He said consequences for patients can be profound. A ruptured knee tendon, for example, needs to be operated on within a matter of weeks at the most or the joint will develop arthritis "and be damaged irreparably for life."
Mohtadi told the inquiry he is not interested in a solution that would prevent doctors from seeing people not on the regular wait list. He said he has opened a clinic in Calgary focusing on knee repairs for athletes and other patients as one way to clear up wait-list bottlenecks.
Mohtadi was the second doctor to testify at the inquiry about treating patients outside regular hours.
Last month, Raj Sherman — leader of Alberta's Liberals and an emergency room doctor — told Hollins that he would treat fellow politicians in his legislature office for minor ailments such as rashes.
That led Hollins to challenge Sherman, a sharp critic of government queue-jumping, of being culpable of similar out-of-bounds behaviour. Sherman called it "professional courtesy."
Sherman later told reporters he didn't mind the grilling but said the inquiry had a double standard, asking hard questions or soft ones depending on the witness.
On Thursday, Hollins did not rigorously challenge Mohtadi when he told her about seeing favoured patients out of turn.
And when Mohtadi, in response to Vertes's questions, later admitted he considered his actions queue-jumping, Hollins was again on her feet, but only to tell the inquiry she was finished.
"Those are all my questions," she said.
Former health executive Neil Wilkinson weighs in
Also Thursday, the chairman of Edmonton's former Capital Health region told the inquiry that he was not aware of any VIP patients getting better or faster care.
"This wasn't part of our culture," testified Neil Wilkinson, who now works as Alberta's ethics commissioner.
Wilkinson was chairman of the region until the board — along with eight other boards — were folded into the current Alberta Health Services superboard in 2008.
He also testified he wasn't aware that former Capital Region CEO Sheila Weatherill was directing her staff to have doctors and nurses keep tabs and report back on the care being given to so-called VIP patients.
Hollins asked Wilkinson if those calls, which both Weatherill and her staff have testified took place, would have been acceptable to Wilkinson and the board.
Wilkinson deflected answering, dismissing the issue as "hypothetical." He suggested if the calls took place it's nitpicking.
"(I know) you've got a job to do," he told Hollins. "(But) there was so much going on in the health-care system.

LISTED ENTRIES:
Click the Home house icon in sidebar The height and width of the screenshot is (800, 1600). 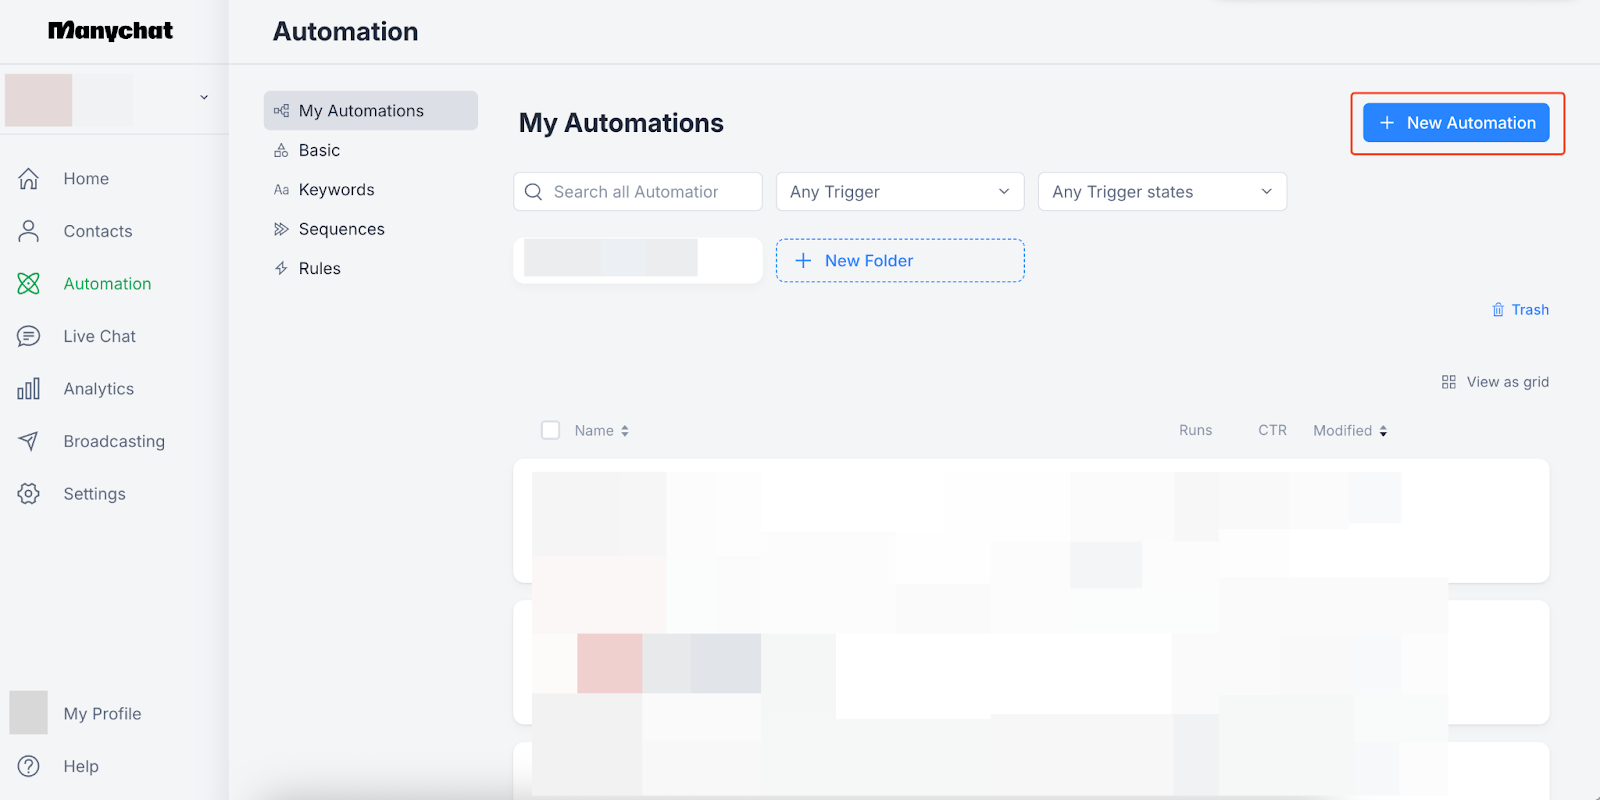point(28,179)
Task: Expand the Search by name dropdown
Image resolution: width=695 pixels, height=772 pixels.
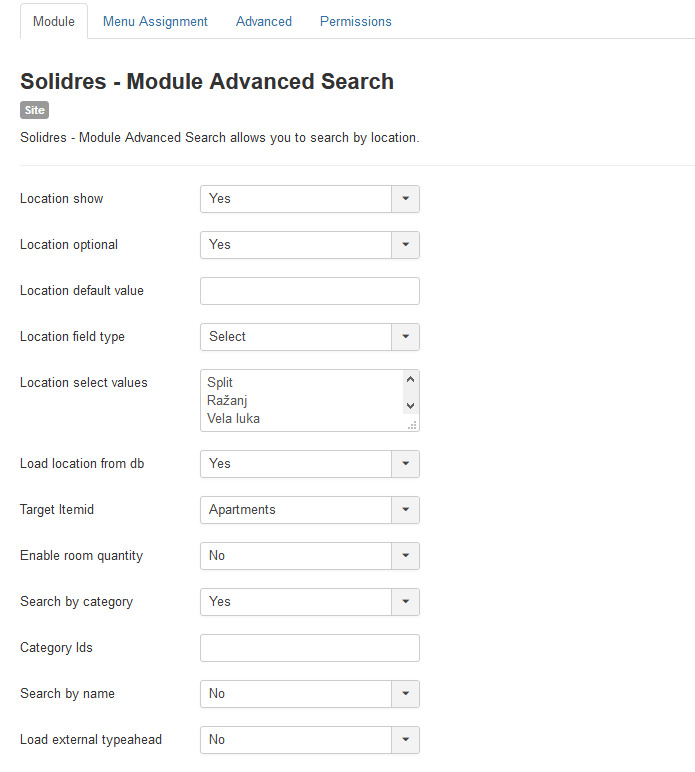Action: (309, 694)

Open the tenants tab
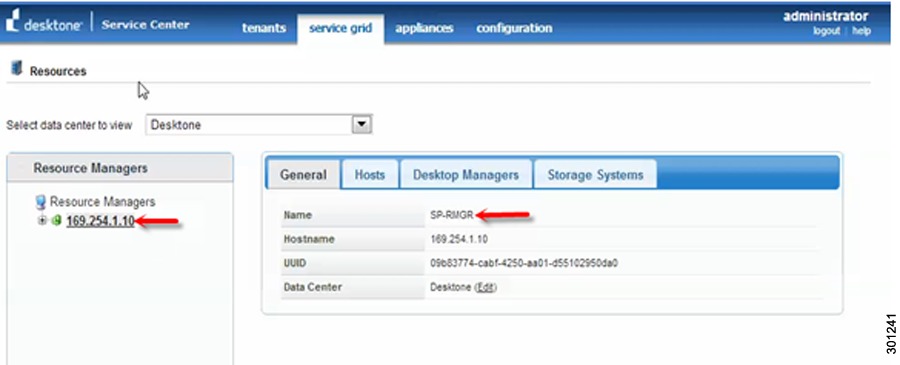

TASKS:
(1) In the excerpt on the Alberta queue-jumping inquiry, do the statements below agree with the text? Answer yes or no for each and quote the words that decide it.
(a) Wilkinson chaired the region's board until it was folded into Alberta Health Services in 2008.
(b) Sherman objected to the grilling he got at the inquiry.
(c) Mohtadi was the first doctor to testify about treating patients outside regular hours.
(2) Translate this sentence from the excerpt on the Alberta queue-jumping inquiry into Spanish: "This wasn't part of our culture," testified Neil Wilkinson, who now works as Alberta's ethics commissioner.

PER-TASK ANSWERS:
(1)
(a) Yes: "Wilkinson was chairman of the region until the board — along with eight other boards — were folded into the current Alberta Health Services superboard in 2008."
(b) No: "Sherman later told reporters he didn't mind the grilling"
(c) No: "Mohtadi was the second doctor to testify at the inquiry about treating patients outside regular hours."

(2) "Esto no formaba parte de nuestra cultura", declaró Neil Wilkinson, quien ahora trabaja como comisionado de ética de Alberta.